Why the Blockchain and the Bitcoin Wallet Balances Differ
If you look at a website like blockchain.info or blockexplorer.com, you may notice it is possible to find out the details about a particular bitcoin address, such as the last transactions and of course the balance.
If you try this on a Bitcoin address that belongs to you, and fire up the Bitcoin Qt client (aka Bitcoin Core), you may have noticed a discrepancy. It’s very likely for the balance displayed on the website to be less than the one displayed by the software wallet.
The discrepancy is caused by the nature of bitcoin. Instead of storing actual coins, the bitcoin protocol should be seen as a distributed public database of transactions which together form the blockchain. You “receive” bitcoins when another party decides to use their private key to sign a transaction and send some amount of bitcoins to your public address. Bitcoins only exist in the sense that you can trace the chain of valid transactions until you reach special coinbase transaction, i.e. some mined bitcoins. You can almost think of all the transactions forming a singly linked list, that stops at one end with mined bitcoins, and on the other end with unspent bitcoins… except for the fact that each transaction can have multiple inputs or outputs. (Please keep in mind this is voluntarily simplified, if you wish to know more check the protocol documentation)
One of the quirks of the protocol, is that the amount of the inputs and outputs in the transaction must match (in reality, the output can be less than the input, and the remainder then constitutes the optional transaction fee). That rule greatly simplifies the validation of transactions, since there is no need to extract the entire history of transactions to figure out how much funds are spent or unspent for a given transaction: it’s either all or nothing.
The drawback of this solution arises when you need to spend only a fraction of the amount received in a previous transaction. In that case, the wallet software automatically creates two outputs to the transaction: one output is used to send money to the intended recipient, one output is used to send the remainder to the sender.

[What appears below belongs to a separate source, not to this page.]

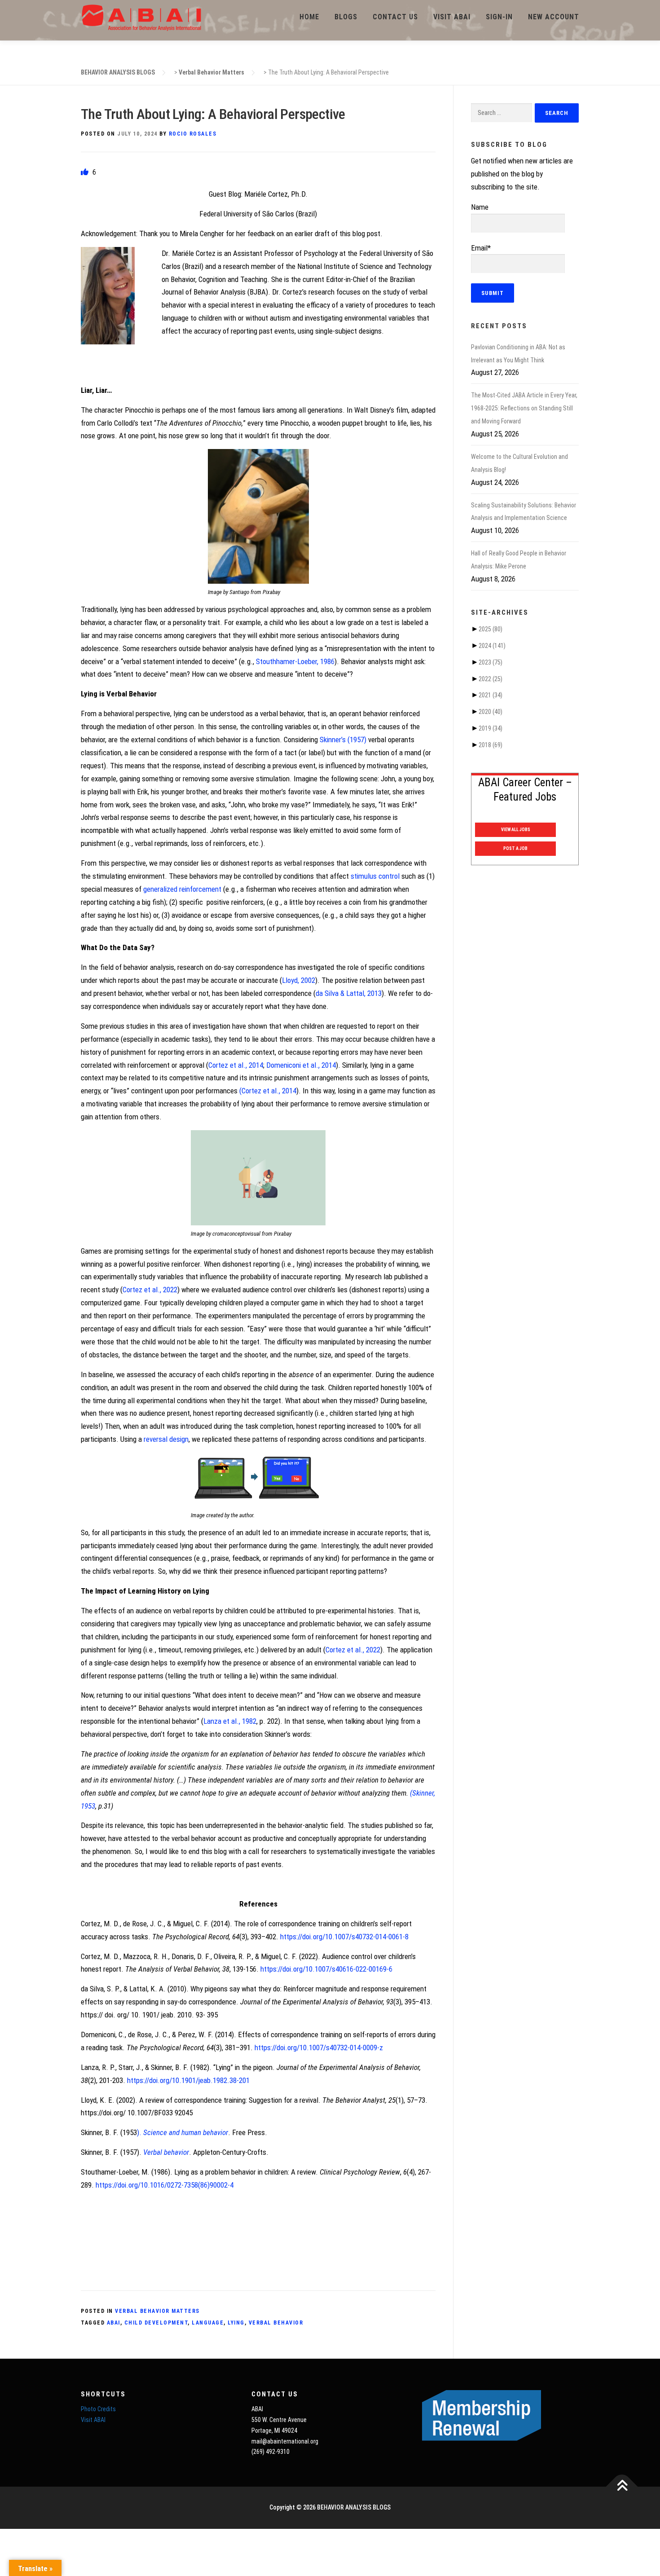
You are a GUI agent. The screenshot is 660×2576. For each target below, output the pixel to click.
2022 (490, 679)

At this stage, it’s probably simpler to reason with an example. Let’s imagine Alice wants to sent 1.2 BTC to Bob. Alice previously received 1 BTC from Chip and 0.5 BTC from Dale. The new transaction she makes has to reference both previous unspent transactions as inputs, since neither of these transactions taken individually have enough funds. One of the outputs of the transaction must be the 1.2 BTC that are sent to Bob. But Alice also need to add a 0.3 BTC output that are sent back to herself. In the future, if she could use these 0.3 BTC coins that remain in her wallet, by referencing this 0.3 BTC output as an input for a new transaction.
It would be possible to use the same public address to send the money back to the sender, but the Bitcoin Qt software sends it to a new address instead, for privacy reasons. A bitcoin wallet contains at least a hundred of such addresses which constitute the key pool. The key pool is pre-allocated (therefore many addresses will have a balance of zero) so that slightly out of date backups of wallet files result in no loss of bitcoins. Every time a transaction that requires return funds is made, these returned funds seem to “disappear” from the balance of the wallet’s public address. It’s possible to reach a balance of zero on your public address in that way.